Background: Older individuals generally experience a reduced food-chewing efficiency. As a consequence, food texture may represent an important factor that modulates dietary protein digestion and absorption kinetics and the subsequent postprandial protein balance.
Objective: We assessed the effect of meat texture on the dietary protein digestion rate, amino acid availability, and subsequent postprandial protein balance in vivo in older men.
Design: Ten older men (mean ± SEM age: 74 ± 2 y) were randomly assigned to a crossover experiment that involved 2 treatments in which they consumed 135 g of specifically produced intrinsically L-[1-(13)C]phenylalanine-labeled beef, which was provided as beef steak or minced beef. Meat consumption was combined with continuous intravenous L-[ring-(2)H5]phenylalanine and L-[ring-(2)H2]tyrosine infusion to assess beef protein digestion and absorption kinetics as well as whole-body protein balance and skeletal muscle protein synthesis rates.

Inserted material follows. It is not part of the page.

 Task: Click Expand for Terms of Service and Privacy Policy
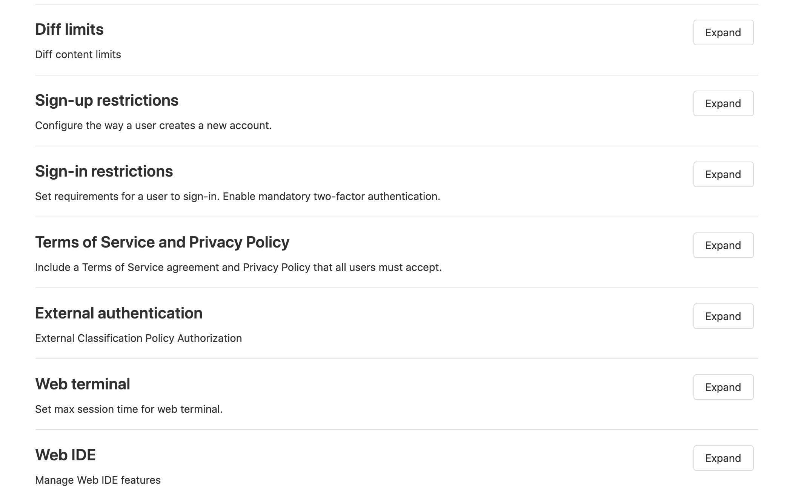(723, 245)
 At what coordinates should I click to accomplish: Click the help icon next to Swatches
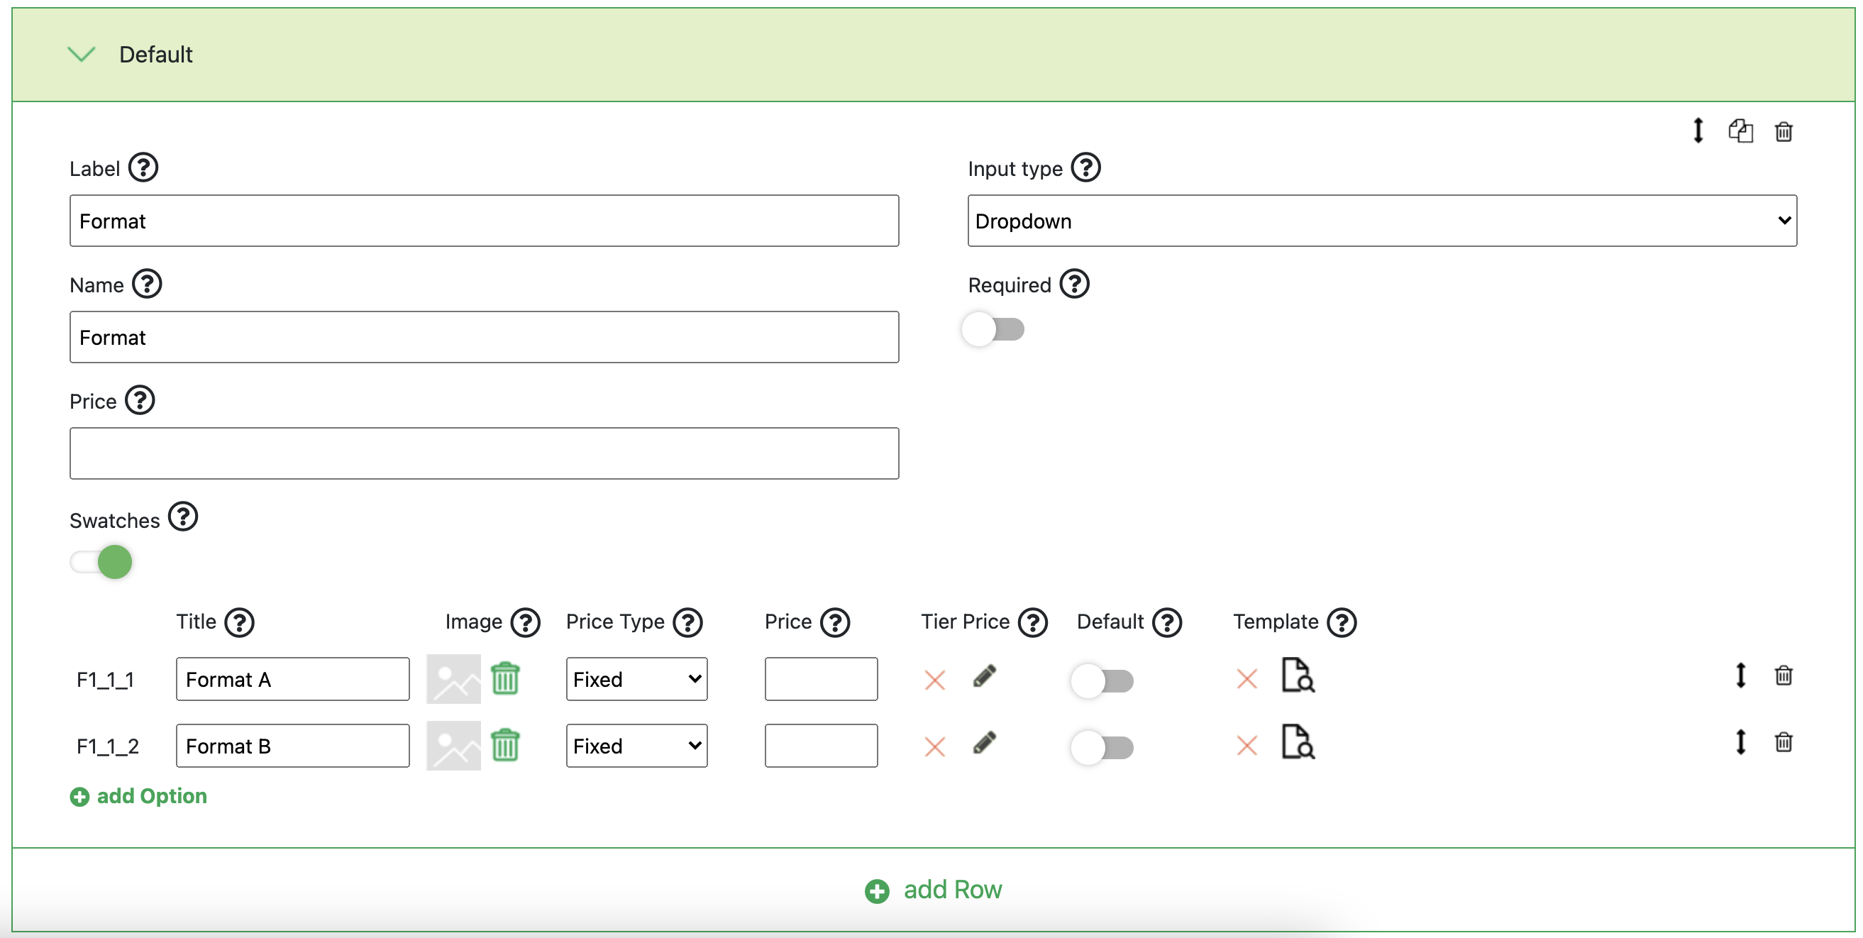(x=183, y=517)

Results: Meat protein-derived phenylalanine appeared more rapidly in the circulation after minced beef than after beef steak consumption (P < 0.05). Also, its availability in the circulation during the 6-h postprandial period was greater after minced beef than after beef steak consumption (61 ± 3% compared with 49 ± 3%, respectively; P < 0.01). The whole-body protein balance was more positive after minced beef than after beef steak consumption (29 ± 2 compared with 19 ± 3 μmol phenylalanine/kg, respectively; P < 0.01). Skeletal muscle protein synthesis rates did not differ between treatments when assessed over a 6-h postprandial period.
Conclusions: Minced beef is more rapidly digested and absorbed than beef steak, which results in increased amino acid availability and greater postprandial protein retention. However, this does not result in greater postprandial muscle protein synthesis rates. This trial was registered at clinicaltrials.gov as NCT01145131.